By Marie McCullough, Inquirer Staff Writer
The mysterious 1976 swine flu outbreak at Fort Dix and the vaccination program that followed are sure to influence the way public health officials respond to the current potential pandemic. David J. Sencer hopes his searing experience “could help guide decisions.”
Sencer, a Harvard-educated public health expert, was fired as director of the U.S. Centers for Disease Control after the 1976 outbreak failed to turn into a pandemic – and the vaccine program turned into disaster. The shot was linked to 500 cases of Guillain-Barre syndrome, including at least 25 related deaths, while the swine flu killed only one of the 230 soldiers it sickened.

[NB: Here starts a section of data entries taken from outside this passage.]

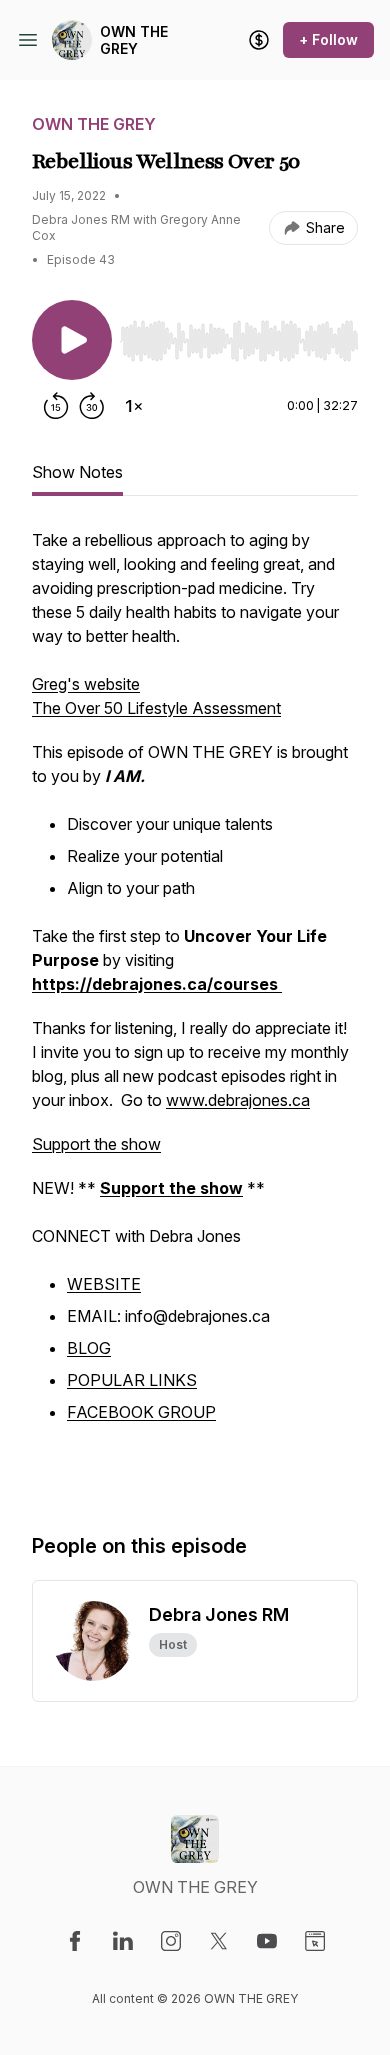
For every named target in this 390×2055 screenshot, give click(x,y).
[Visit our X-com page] (219, 1941)
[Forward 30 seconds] (92, 406)
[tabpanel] (195, 1010)
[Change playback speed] (134, 406)
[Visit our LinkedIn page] (123, 1941)
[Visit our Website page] (315, 1941)
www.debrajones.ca (238, 1100)
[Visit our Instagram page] (171, 1941)
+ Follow (328, 39)
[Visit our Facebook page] (75, 1941)
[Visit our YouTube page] (267, 1941)
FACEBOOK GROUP (141, 1412)
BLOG (89, 1348)
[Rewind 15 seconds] (56, 406)
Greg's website (86, 684)
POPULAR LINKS (132, 1380)
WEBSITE (104, 1284)
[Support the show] (259, 40)
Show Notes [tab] (77, 472)
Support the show (96, 1144)
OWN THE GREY (134, 40)
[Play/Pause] (72, 340)
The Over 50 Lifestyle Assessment (156, 708)
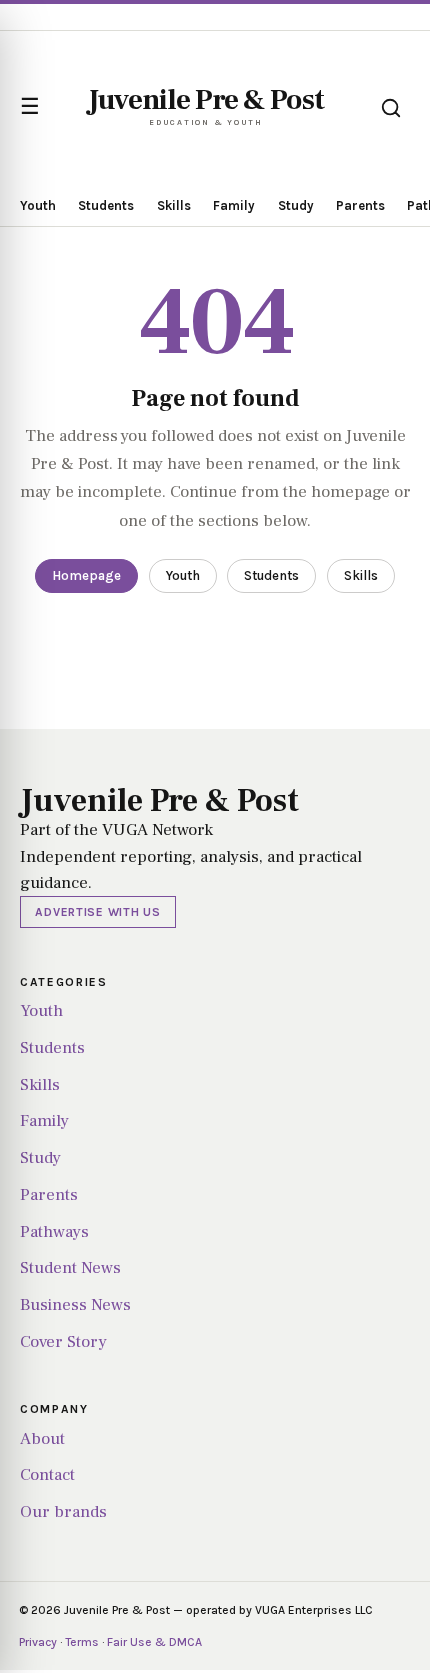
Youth (38, 205)
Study (296, 205)
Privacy (38, 1642)
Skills (174, 205)
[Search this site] (391, 108)
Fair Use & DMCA (154, 1642)
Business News (75, 1305)
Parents (360, 205)
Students (106, 205)
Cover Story (63, 1342)
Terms (82, 1642)
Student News (70, 1268)
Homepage (86, 575)
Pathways (54, 1232)
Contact (47, 1475)
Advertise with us (97, 912)
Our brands (63, 1512)
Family (234, 205)
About (42, 1439)
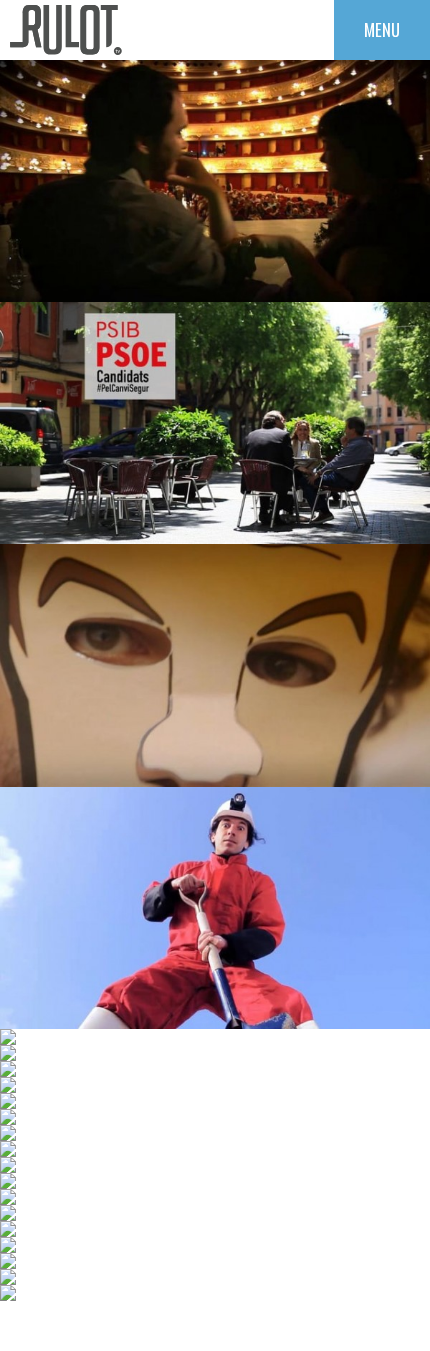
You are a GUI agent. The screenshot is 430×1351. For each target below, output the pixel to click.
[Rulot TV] (66, 30)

Sencer reflected on that 1976 emergency in an article published in the journal Emerging Infectious Diseases in 2006 – amid fears that avian flu would become a pandemic. He remained convinced that his recommendation to hastily ramp up swine flu vaccine production and inoculate the entire country was prudent. His advice was seconded by CDC vaccine advisers, accepted by then-President Gerald R. Ford, and authorized by congressional legislation that provided funding.
“Because of the unpredictability of influenza, responsible public health leaders must be willing to take risks on behalf of the public,” Sencer wrote with a colleague. “This requires personal courage and a reasonable level of understanding by the politicians.” Richard Hodder, 68, one of the Army epidemiologists who investigated the Fort Dix outbreak, thought then that vaccine should be made but stockpiled, and not immediately used. Russia was among countries that stockpiled vaccine after it was made.
Even so, Hodder says now that Sencer was unfairly blamed for the unforeseeable. “Generals and doctors have the same problem: They have to make a decision today with the information they have,” said Hodder, who is retired and lives in Hawthorne, N.Y. Numerous considerations shaped his recommendation, Sencer wrote.
For one thing, the 1918 pandemic that killed millions was believed to have been a swine flu. For another, an unusual opportunity existed in 1976 because the Fort Dix outbreak occurred in February, giving vaccine-makers just enough time to make swine flu vaccine before launching seasonal flu vaccine production. In addition, if swine flu broke out in the general population, “the disease would spread faster than any ability to mobilize preventive efforts,” Sencer wrote.